Top of Material supplied

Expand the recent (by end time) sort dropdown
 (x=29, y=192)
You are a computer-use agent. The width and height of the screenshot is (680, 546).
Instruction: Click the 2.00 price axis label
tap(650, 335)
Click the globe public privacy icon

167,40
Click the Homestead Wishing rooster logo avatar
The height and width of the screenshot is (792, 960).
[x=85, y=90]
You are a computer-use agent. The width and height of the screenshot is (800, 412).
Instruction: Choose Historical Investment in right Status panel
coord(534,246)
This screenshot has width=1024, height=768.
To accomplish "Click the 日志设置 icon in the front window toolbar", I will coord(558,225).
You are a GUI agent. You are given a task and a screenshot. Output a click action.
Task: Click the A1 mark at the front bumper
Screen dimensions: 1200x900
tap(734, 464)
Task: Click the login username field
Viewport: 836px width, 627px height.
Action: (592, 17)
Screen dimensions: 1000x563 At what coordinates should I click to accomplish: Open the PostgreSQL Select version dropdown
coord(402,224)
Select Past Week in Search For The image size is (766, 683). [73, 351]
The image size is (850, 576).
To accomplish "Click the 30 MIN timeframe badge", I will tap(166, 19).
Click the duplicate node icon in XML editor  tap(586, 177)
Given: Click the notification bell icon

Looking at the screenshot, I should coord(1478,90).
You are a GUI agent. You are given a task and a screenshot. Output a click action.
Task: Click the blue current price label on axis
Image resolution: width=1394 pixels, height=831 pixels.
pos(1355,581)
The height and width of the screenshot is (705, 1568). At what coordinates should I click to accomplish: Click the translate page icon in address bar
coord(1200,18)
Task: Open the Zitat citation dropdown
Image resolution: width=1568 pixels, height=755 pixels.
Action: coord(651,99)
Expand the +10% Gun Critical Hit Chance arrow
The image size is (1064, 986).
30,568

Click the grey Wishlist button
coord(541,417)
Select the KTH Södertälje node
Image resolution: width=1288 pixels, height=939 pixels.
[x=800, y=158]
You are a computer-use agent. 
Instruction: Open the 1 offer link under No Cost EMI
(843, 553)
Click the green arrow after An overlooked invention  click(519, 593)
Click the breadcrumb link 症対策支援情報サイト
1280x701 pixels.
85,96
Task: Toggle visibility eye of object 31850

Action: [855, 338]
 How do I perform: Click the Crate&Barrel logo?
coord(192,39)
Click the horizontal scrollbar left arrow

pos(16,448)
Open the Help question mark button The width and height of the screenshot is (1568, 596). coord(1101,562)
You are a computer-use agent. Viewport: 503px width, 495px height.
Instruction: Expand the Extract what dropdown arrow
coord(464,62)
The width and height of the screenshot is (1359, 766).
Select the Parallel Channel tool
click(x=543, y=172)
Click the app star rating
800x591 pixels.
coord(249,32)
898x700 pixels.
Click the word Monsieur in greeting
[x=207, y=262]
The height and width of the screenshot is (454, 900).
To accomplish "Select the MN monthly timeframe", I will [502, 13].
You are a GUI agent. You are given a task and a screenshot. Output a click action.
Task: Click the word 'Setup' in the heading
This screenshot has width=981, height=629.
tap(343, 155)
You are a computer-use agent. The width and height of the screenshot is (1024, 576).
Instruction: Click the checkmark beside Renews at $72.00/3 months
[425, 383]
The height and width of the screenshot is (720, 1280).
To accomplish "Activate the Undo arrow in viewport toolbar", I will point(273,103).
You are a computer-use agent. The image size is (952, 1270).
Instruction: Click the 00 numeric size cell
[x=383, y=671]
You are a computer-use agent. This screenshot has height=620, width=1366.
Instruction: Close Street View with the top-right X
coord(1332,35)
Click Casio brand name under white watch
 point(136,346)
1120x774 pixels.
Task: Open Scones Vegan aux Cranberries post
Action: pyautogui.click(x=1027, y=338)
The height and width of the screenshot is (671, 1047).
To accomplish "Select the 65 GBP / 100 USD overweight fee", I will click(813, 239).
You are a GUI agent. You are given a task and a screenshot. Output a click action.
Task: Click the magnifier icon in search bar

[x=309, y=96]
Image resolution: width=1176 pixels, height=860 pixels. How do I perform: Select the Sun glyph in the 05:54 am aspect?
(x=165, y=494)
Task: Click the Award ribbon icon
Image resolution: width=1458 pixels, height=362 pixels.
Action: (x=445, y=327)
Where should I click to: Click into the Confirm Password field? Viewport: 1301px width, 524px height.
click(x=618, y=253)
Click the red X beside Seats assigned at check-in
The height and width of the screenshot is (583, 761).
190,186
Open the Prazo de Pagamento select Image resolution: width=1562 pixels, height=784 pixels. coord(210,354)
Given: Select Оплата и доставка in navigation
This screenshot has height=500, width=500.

Bottom of Material supplied

Task to complete: Search the records above for "toolbar" and copy every line that has it.

Output below:
To accomplish "Click the 日志设置 icon in the front window toolbar", I will coord(558,225).
To accomplish "Activate the Undo arrow in viewport toolbar", I will point(273,103).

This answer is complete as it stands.